- _TASK OBJECTIVE_:
What is needed here is an exact repetition of the records below, beginning at the line that has "Open the runstar app icon" and stopping after the line that has "Given: Expand department".

- _INFORMATION PROVIDED_:
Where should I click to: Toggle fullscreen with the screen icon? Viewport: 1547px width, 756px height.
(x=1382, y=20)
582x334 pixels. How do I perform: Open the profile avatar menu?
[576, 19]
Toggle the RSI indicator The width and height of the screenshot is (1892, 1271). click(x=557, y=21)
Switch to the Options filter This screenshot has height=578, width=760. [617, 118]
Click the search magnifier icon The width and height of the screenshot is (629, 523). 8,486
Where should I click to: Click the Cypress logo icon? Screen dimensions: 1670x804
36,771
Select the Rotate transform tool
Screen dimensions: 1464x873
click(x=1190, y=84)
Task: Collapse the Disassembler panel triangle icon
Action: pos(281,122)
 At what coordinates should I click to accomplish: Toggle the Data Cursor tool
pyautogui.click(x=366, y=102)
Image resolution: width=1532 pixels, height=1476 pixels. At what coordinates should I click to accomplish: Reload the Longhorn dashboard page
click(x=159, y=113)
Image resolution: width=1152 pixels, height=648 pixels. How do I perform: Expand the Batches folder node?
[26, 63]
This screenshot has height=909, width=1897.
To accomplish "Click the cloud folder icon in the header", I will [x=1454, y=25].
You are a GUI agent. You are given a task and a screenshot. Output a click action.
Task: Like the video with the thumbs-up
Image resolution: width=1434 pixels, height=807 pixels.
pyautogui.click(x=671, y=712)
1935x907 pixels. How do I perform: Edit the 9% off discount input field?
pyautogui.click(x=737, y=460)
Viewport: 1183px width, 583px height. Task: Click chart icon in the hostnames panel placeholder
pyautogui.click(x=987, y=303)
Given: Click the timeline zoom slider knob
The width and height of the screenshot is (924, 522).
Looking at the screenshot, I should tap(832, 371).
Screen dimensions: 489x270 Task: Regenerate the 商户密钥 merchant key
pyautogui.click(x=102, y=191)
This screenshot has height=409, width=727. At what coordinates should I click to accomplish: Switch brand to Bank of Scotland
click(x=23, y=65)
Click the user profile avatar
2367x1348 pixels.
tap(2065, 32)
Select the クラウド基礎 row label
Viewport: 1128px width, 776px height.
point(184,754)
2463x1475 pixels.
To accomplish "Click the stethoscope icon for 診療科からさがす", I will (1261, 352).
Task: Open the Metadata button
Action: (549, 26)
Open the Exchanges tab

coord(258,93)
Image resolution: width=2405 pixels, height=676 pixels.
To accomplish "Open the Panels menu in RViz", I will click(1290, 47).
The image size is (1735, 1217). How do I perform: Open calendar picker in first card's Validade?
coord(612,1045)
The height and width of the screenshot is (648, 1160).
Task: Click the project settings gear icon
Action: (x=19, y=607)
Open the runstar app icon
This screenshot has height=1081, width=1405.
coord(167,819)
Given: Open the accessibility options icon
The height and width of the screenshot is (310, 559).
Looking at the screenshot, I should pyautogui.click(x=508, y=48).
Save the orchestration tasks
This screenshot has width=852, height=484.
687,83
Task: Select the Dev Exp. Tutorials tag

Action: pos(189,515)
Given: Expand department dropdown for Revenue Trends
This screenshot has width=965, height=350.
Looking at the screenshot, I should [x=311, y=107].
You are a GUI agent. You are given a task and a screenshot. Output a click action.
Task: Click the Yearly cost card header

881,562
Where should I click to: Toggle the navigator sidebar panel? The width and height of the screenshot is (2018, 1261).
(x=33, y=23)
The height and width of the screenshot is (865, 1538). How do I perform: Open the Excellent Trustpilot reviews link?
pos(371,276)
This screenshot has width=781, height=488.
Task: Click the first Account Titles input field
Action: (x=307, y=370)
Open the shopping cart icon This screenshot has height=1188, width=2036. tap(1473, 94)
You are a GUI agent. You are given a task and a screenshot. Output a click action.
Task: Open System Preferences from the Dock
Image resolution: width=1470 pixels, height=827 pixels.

- _EXERCISE SOLUTION_:
Open the runstar app icon
This screenshot has height=1081, width=1405.
coord(167,819)
Given: Open the accessibility options icon
The height and width of the screenshot is (310, 559).
Looking at the screenshot, I should pyautogui.click(x=508, y=48).
Save the orchestration tasks
This screenshot has width=852, height=484.
687,83
Task: Select the Dev Exp. Tutorials tag

Action: pos(189,515)
Given: Expand department dropdown for Revenue Trends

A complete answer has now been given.